━━━ Records for processing

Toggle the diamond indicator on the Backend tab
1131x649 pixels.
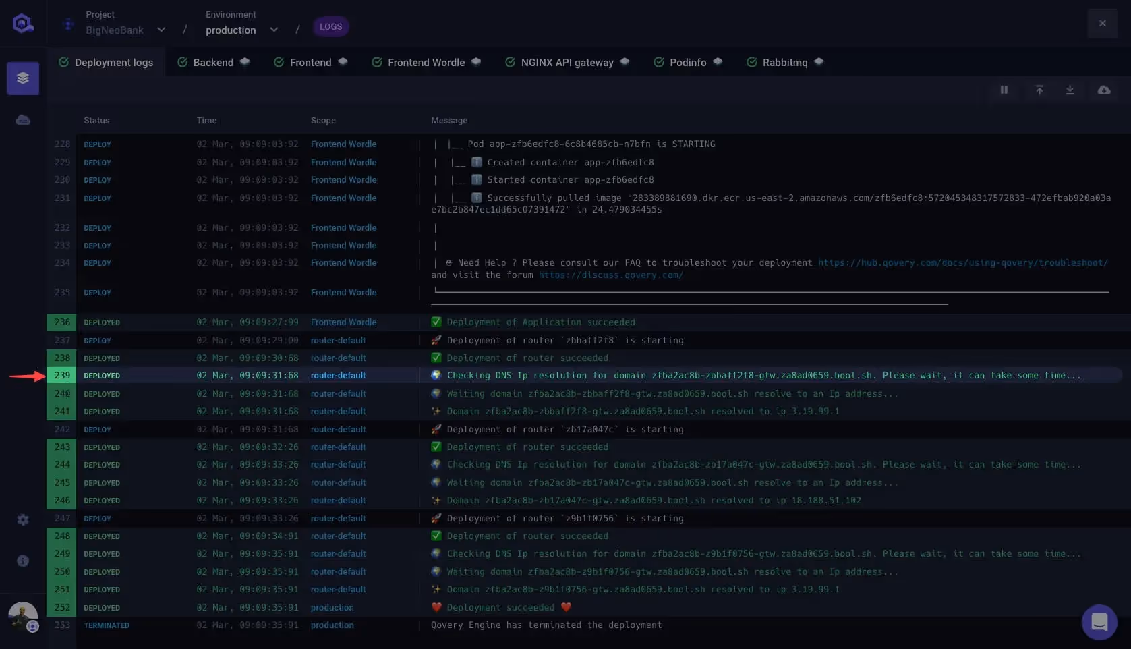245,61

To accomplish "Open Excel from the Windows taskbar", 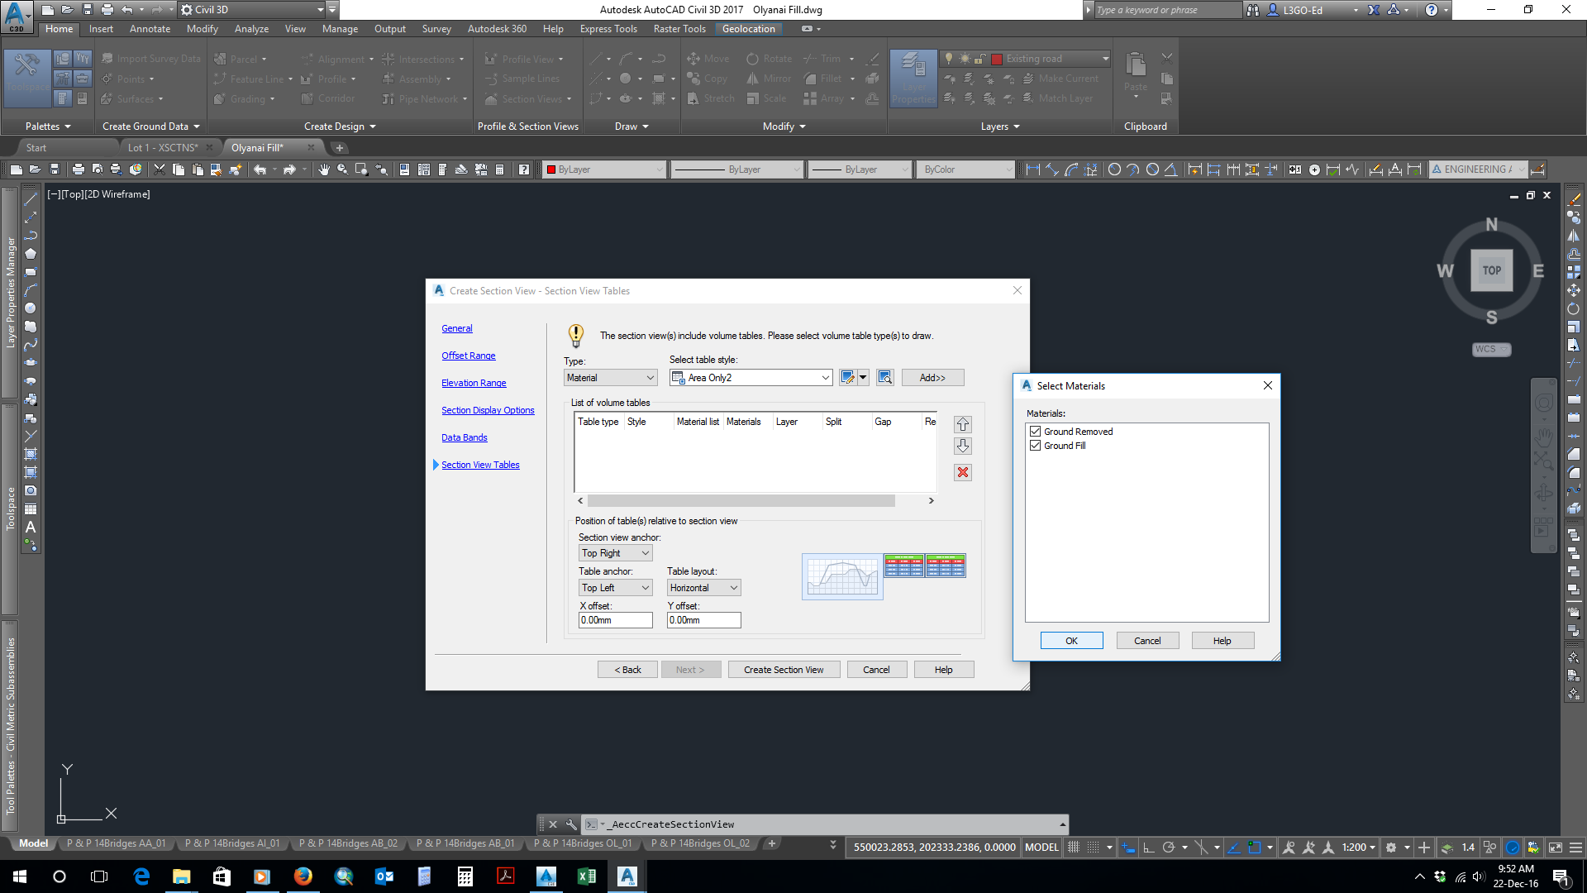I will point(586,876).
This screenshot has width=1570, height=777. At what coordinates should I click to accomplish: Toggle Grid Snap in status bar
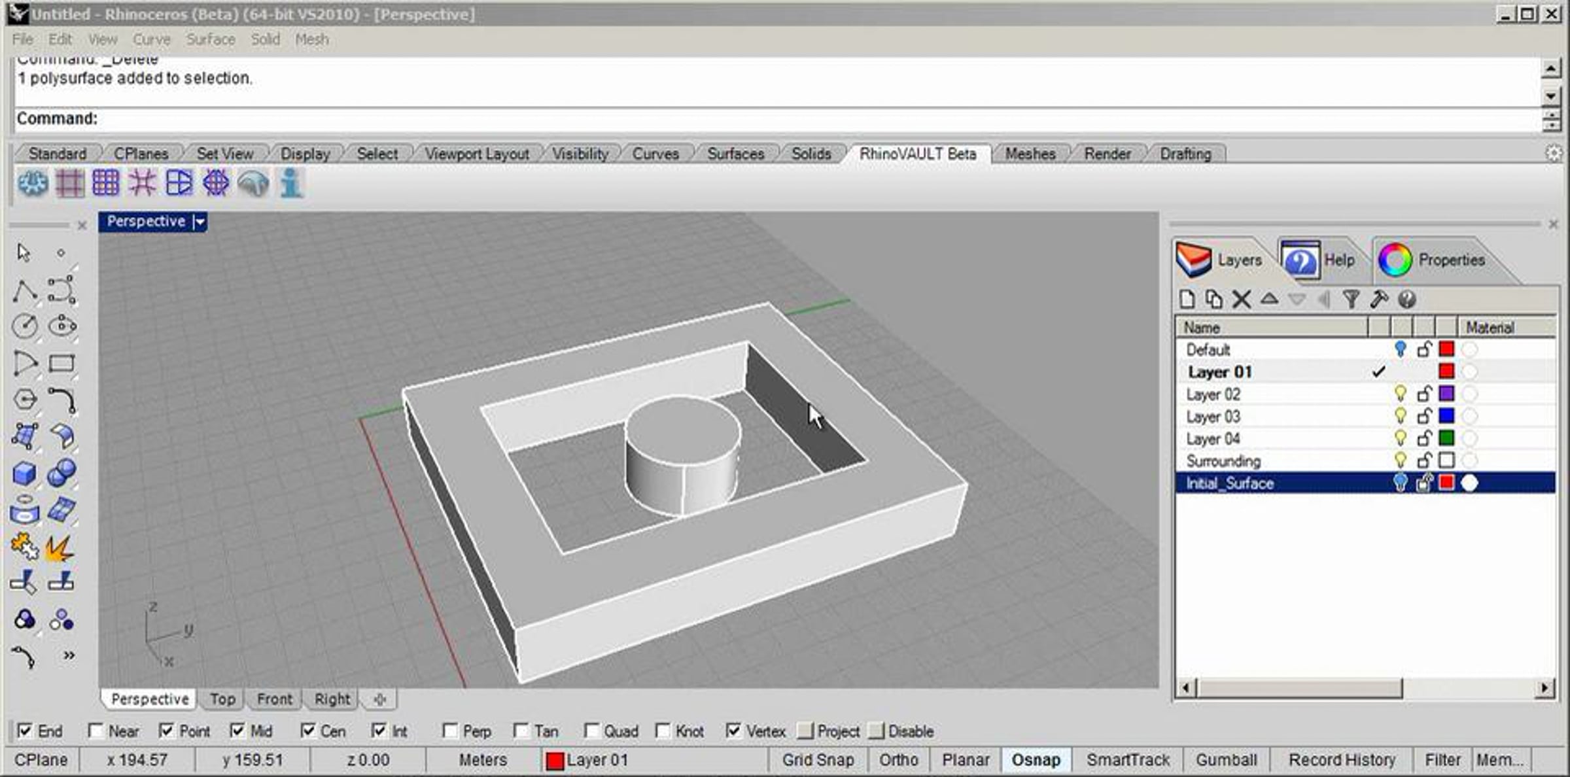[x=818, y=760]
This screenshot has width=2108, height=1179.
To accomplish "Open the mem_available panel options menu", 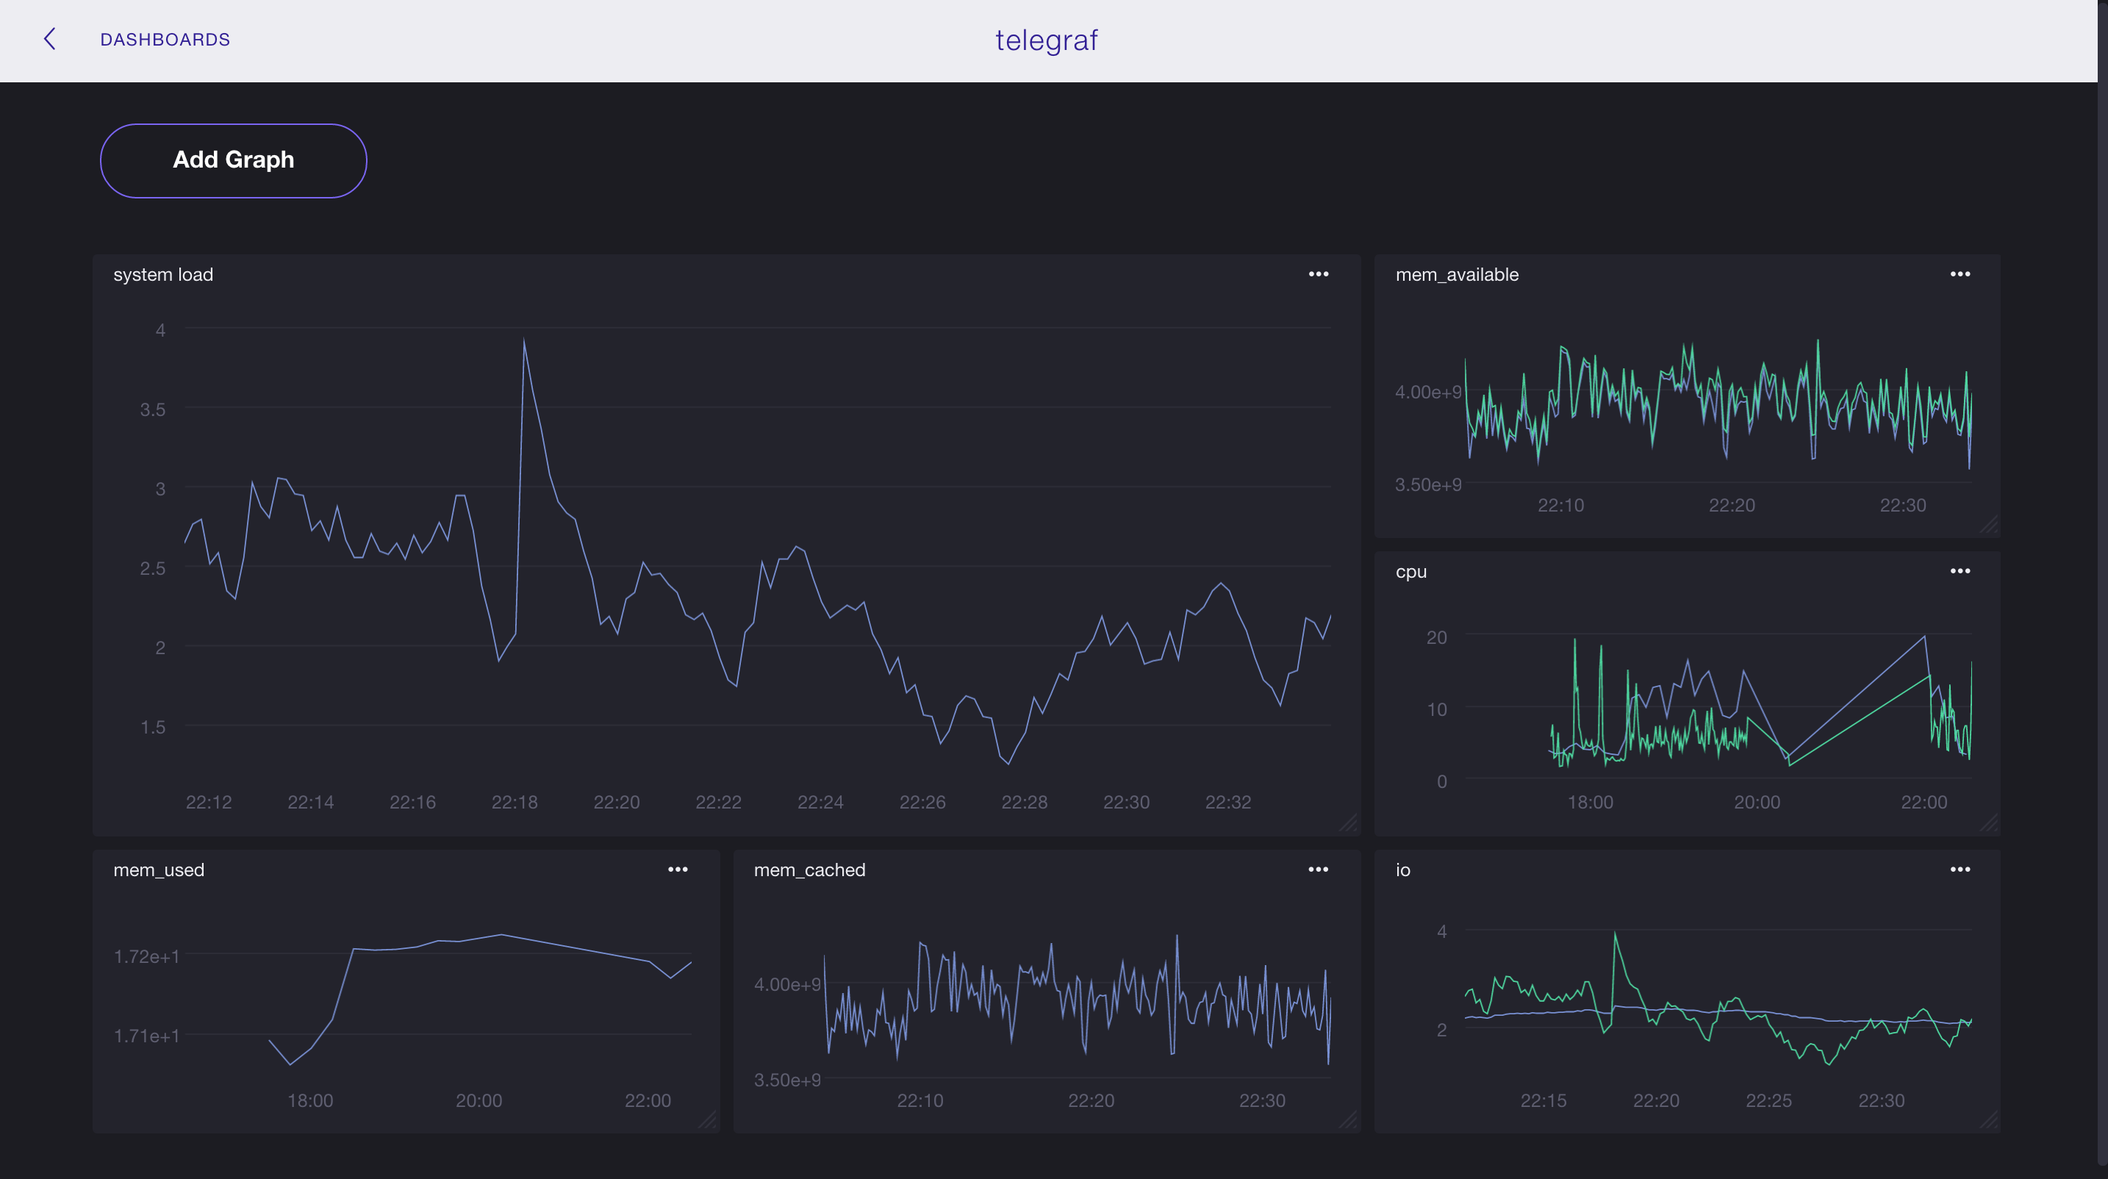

━━━━━━

The task: Retype, please, exactly the lines that begin with the one containing "This screenshot has width=2108, height=1179." and end at the last line of the entries above, both included, leaving out pictures.

Solution for this problem:
This screenshot has width=2108, height=1179.
To accomplish "Open the mem_available panel options menu", 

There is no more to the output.